AST for 013_strings.es. Click for full size.

My second ast viewer is a small pygtk dialog with a tree view to browse through larger graphs:

Interactive AST viewer. Click for full size.

Both methods are really simple and invaluable for debugging. (If you know any good tools for interactive directed graph visualization where nodes can be expanded / collapsed please write a comment – it should run on Linux and be able to display huge, as in thousands of nodes, graphs)

More postprocessing

A problem which is not easy to solve in ANTLR was implementing the AST for functions which are used as binary operators:

function_operator: atom (NAME atom)+;

Suppose you have two functions subtract and multiply which each accept two arguments of type int32. What does the following code do?

9 subtract 3 multiply 3

In Exoself this expression is executed from left to right. First subtract(9, 3) is calculated and the result is 6. Now multiply(6, 3) is evaluated so the final result is 18. So we want to construct an AST that reflects this order of function calls:

(CALLFUNC (multiply (CALLFUNC (subtract 9 3)) 3))

Now let’s review the ANTLR code for parsing this expression again, now with AST rewrite:

function_operator: a+=atom
    (
        /* nothing */ -> $a
        | (n+=NAME a+=atom)+ -> ^(FUNCTIONOPERATOR $n+ $a+)
    );

Since I could not find a simple way to express the target AST using AST rewrites I just accumulate all function names and expressions into the variables a and n and expand them in the AST node again. The transformation is then done in my AST post processing phase.

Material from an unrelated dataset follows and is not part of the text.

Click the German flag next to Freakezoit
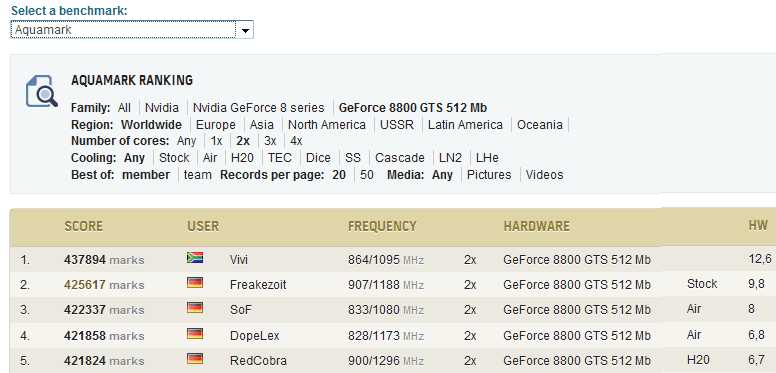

Some more examples where this technique is useful

while COND {...} else {...}

The else should be executed only if the while body is not executed at least once. It’s just syntactic sugar for an if around the while and exactly that does my desugarer.

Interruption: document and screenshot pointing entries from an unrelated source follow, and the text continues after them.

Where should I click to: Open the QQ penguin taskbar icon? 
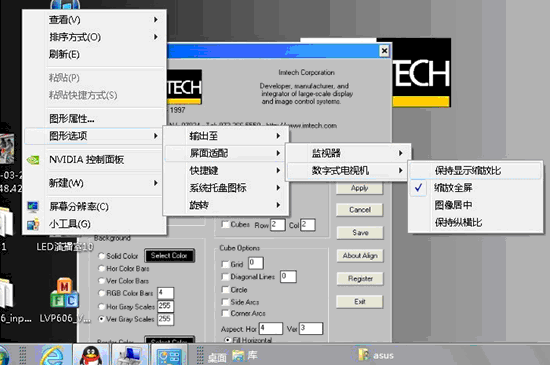point(90,355)
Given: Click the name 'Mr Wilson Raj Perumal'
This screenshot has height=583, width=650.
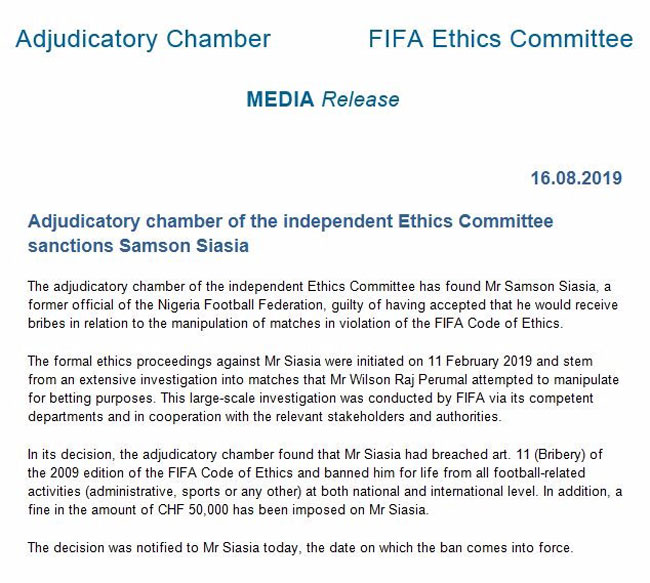Looking at the screenshot, I should point(399,379).
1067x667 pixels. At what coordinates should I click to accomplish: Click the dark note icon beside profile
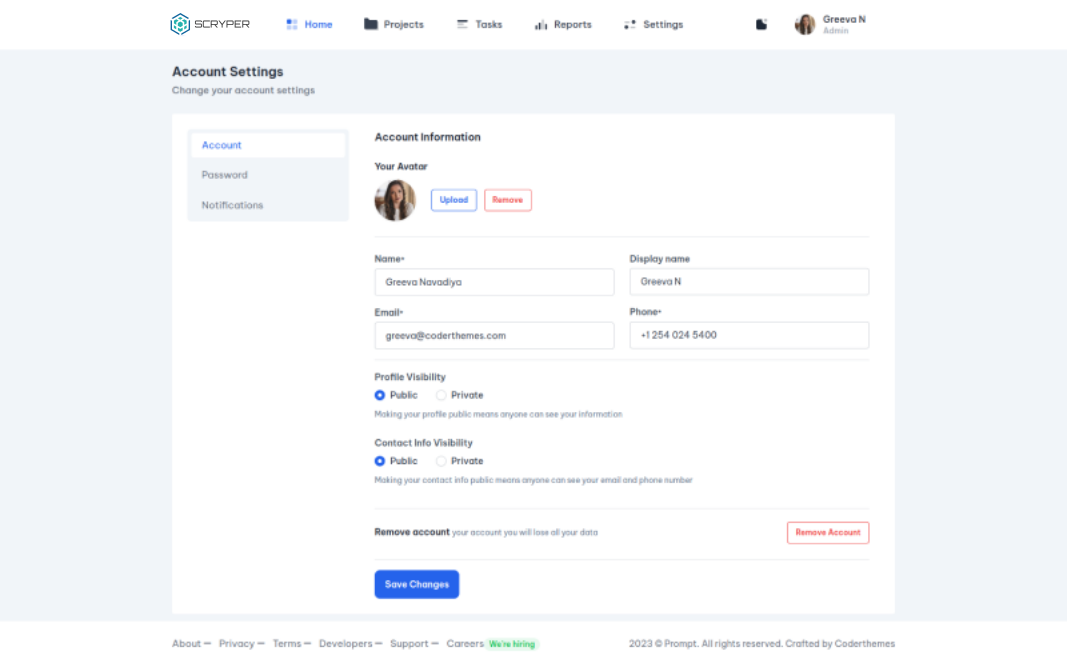coord(762,24)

if COND {while COND {...}} else {...}
x[5][1][3]

Array subscripts have the same problem as function operators. The evaluation order can’t be expressed easily using AST rewrites.

a = b = c = 42

Exoself allows variables to be defined by assignment. So lets assume that b is a float64 and a / c are not defined yet.

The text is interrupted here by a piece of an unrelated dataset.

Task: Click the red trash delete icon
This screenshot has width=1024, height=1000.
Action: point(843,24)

As the type of 42 is by default int32 the variable c is defined with this type and assigned the value 42. Now the variable b is assigned 42 after an implicit conversion to float64. In the next step a is assigned the value of b. Thats the float64 42.0 and not the integer 42, so a is of type float64.

A bit complicated to implement? Not really. Just transform the AST to the following code:

c = 42; b = c; a = b;

Often this technique makes it much easier to implement the next compilation phase – but at the cost of some overhead. You usually have to at least traverse the whole AST in every phase, so for larger trees this can be significant.

The next post (posts?) will be about semantic analysis. I’ll discuss some ideas how to implement a type system for a language similar to C (but with stronger typing) and additional information we need to add to the AST to generate code in the following step.